SINGAPORE: A current Reddit post posed a provocative query that hit a nerve with many Singaporeans: “Do SG guys think marriage = ‘life over’?” The poster, a 30-year-old female, noticed a trend among her contemporaries — engagements and nuptials are taking place later in life. She pondered whether this postponement stemmed from a deep-seated dread among Singaporean males that getting married would tie them down for life, leading to fewer nights out, less “me time,” and a loss of individuality.
This triggered a torrent of responses, some funny, some genuine, but many unexpectedly optimistic. As it turns out, the idea that marriage means the end of fun may be more myth than reality—if you marry the right person and set the right expectations.
“It’s over if you marry the wrong person.”
One commenter went straight to the point: “It is over when you marry the wrong person. Life is complete when you marry the right one.” It’s a basic truth, but one that stresses a more profound sentiment that reverberated all throughout the thread—marriage doesn’t have to be a detriment to uniqueness, but rather the development of partnership.

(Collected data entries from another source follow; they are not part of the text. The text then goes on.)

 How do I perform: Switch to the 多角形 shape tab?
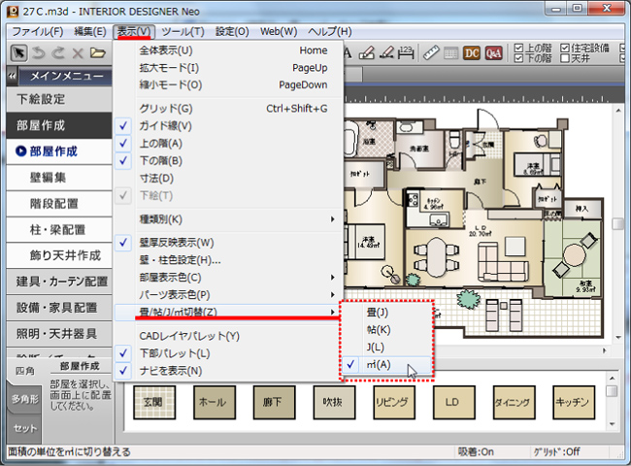(23, 399)
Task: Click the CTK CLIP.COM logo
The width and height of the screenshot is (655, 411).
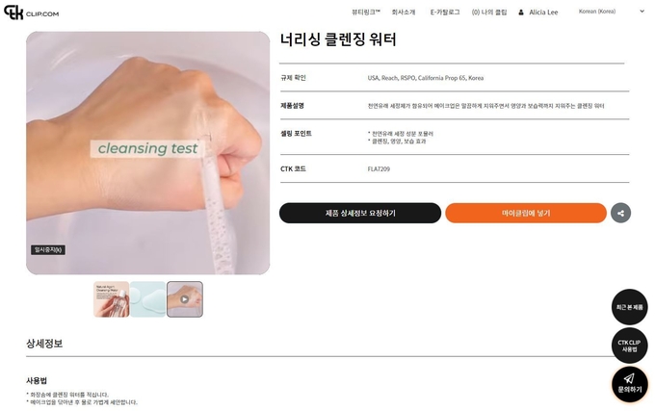Action: (x=32, y=13)

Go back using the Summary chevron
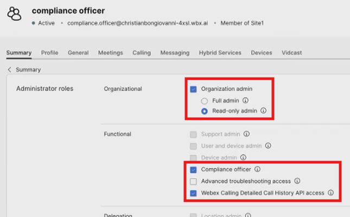(x=10, y=69)
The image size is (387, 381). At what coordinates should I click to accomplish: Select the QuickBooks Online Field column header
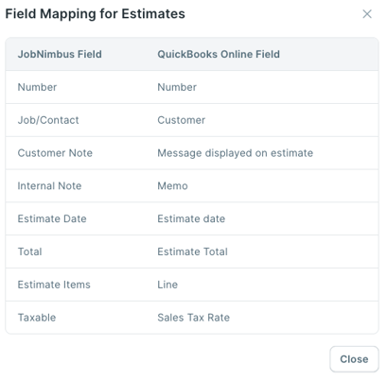click(x=219, y=54)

The burden of one-sided compromise
Several netizens highlighted the fact that men who think and feel that marriage is the culmination of their personal lives often fall into patterns of over-accommodation. One experienced husband wrote this: “The SG guys I know who think marriage equals life over are those who surrender to the whims of their wives just to avoid conflict. They give up boundaries, listen to everything their wife says, then complain they have no personal life.”
His solution? Teamwork. After 13 years of being together, he and his wife have learnt to respect each other’s autonomy. “We carve out our own lives. I don’t stop her from going out; I actively encourage it. And she does the same for me, though I suspect that’s so she can binge on snacks and dramas without me judging her!” he kidded.
Independence, not isolation
Another commenter who is happy with his married life labelled his strategy as one that mixes freedom with partnership: “I signed up for a knife-sharpening workshop by myself and only later asked my wife if she wanted to join. We make our plans and try to include each other, not the other way around.” Their model? Two best friends steering life together, not co-dependent, but co-adventurous.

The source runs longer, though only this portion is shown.